Unlike many Network World managers who lived in proprietary networks
until it was clear that they didn't really scale or interoperate,
many of my peers had been using IPv4 based products and services
in our networks throughout the 80s.

I suspect Mr Yoke's peers or readers were the ones who wondered what
those "@" and "!" things in my business cards' email address meant in
1990.  "Oh, we have email too!", they'd exclaim.  [Yes, but you haven't
been tossing mail around from your network through random networks to
its destination at a place you have no direct relationship with.  You
can send mail to your cubicle neighbor]

I suspect Mr Yoke's readers were the ones who said, "So we could use
this 'internet' stuff *inside* our networks?  Golly.  We'll call it
the 'Intranet'."  No, we'll call it "the network".  It's inter-
when there's more than one.

> My address needs were met by migrating my network to an RFC
> 1918-compliant unregistered IP address.

it would appear, Mr Yoke hasn't gone through merging networks that
both use the same RFC1918 networks.  (I now tend towards a personally
owned, unrouted Class C to avoid that).  Managing two NAT boxes
facing each other while you redo lots of machines and configurations
that use addresses rather than names is an experience to be avoided.
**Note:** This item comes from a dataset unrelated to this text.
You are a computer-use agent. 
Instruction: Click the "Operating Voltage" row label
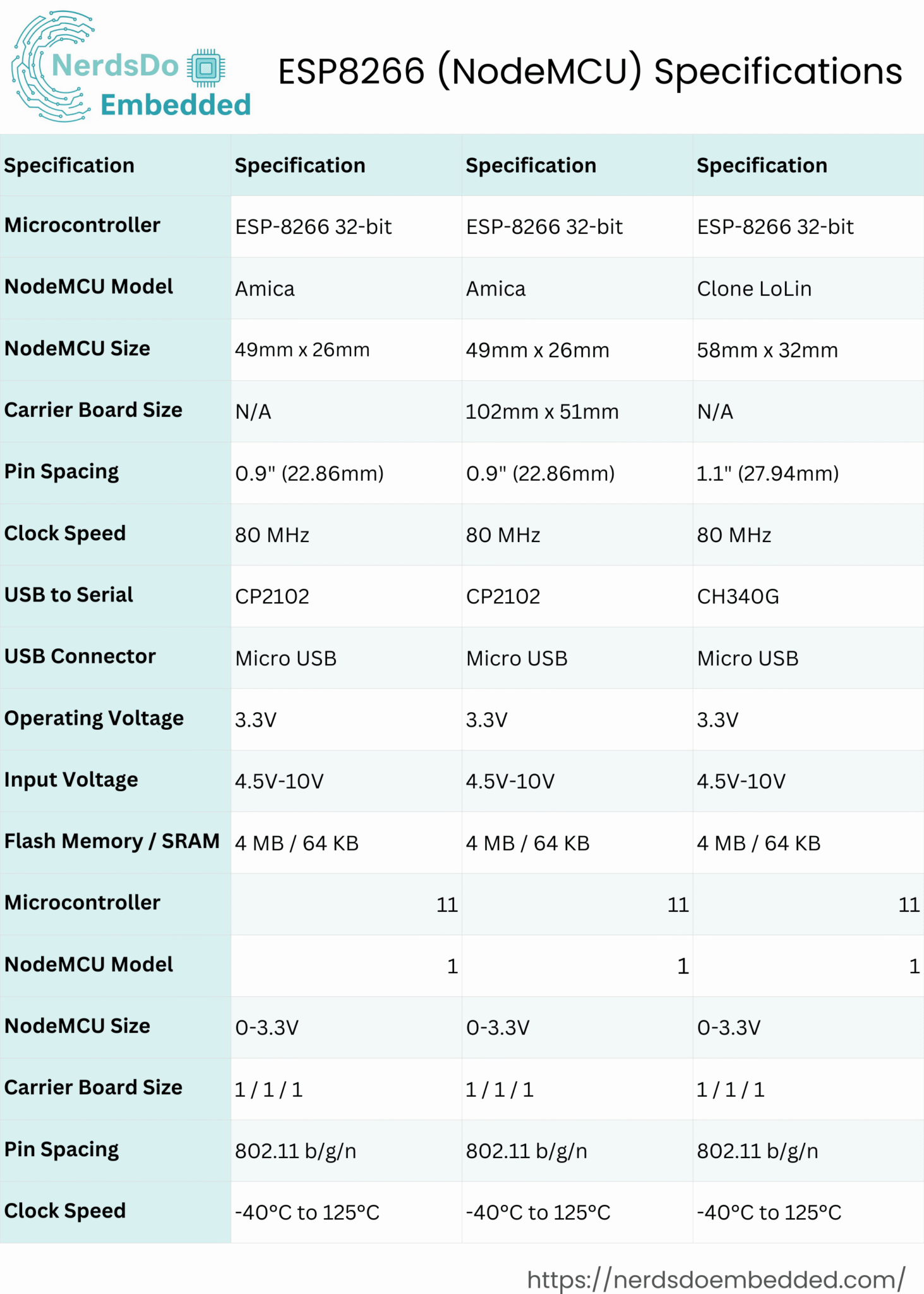pyautogui.click(x=94, y=718)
I also recall an article where he suggest using other addresses
like 5/8 (5.0.0.0)and 7/8.  The CEO of a client once pulled me aside
and asked why, every time he browsed to his alma mater, he got a
web page on some local Oracle server we'd setup to show statuses.
I had to explain that his network guys had just made up addresses
and it turned out that the oracle server had the same address as
his school's web server.  And no, we can't fix it quite yet.
Grabbing address is bad.   You don't know if China might get 5.


> I now have IP addresses galore and can use a very simplistic
> subnet-masking scheme to segment and identify my networks by
> building and floor. My network technicians can tell from the second
> and third octet exactly where a device is located.

I can look at my IPv6 network addresses and see exactly where the
device is.  NAT is often unacceptable.  Working at places with
upwards of 80 legit Class Bs and 300 Class Cs, secured connections
needed to come into a large variety of systems making NAT an option
with close to zero managability.  With several connections to the
Internet, from several locations along with connections to partners
with whom we exchanged realtime data, you don't even want to ponder
NAT.  Ever try to get 80 Class B's after 1994?  Me neither.

Mr Yoke is clearly American.  America owns 75% of the address space.
I have a former boss who has an entire class B for his network of 8
machines (down from our company's 300 machines in 4 locations at
one time that got us the Class B in 1991).  Apple has a Class A that,
I imagine, isn't very densely populated given nearly 17 MILLION
addresses and, what? 3000 employees.

Japan has led research in IPv6 with Europe closely behind.  We don't
have the address space in IPv4 to cover most of the still unwired
Asian and African countries.  India and Africa are rapidly wiring;
China is joining the information age in fits and starts.

NAT has slowed the sucking up of address space, but we're rapidly
running out.  I'll enjoy his panic when he realized that his need
for new addresses for, say, another firewall is met with: "Oh, yeah,
we're almost out so we charge several thousand per year for 8 addresses."
Or even "Nope, all out.  Try later."  That's gonna be a fun day.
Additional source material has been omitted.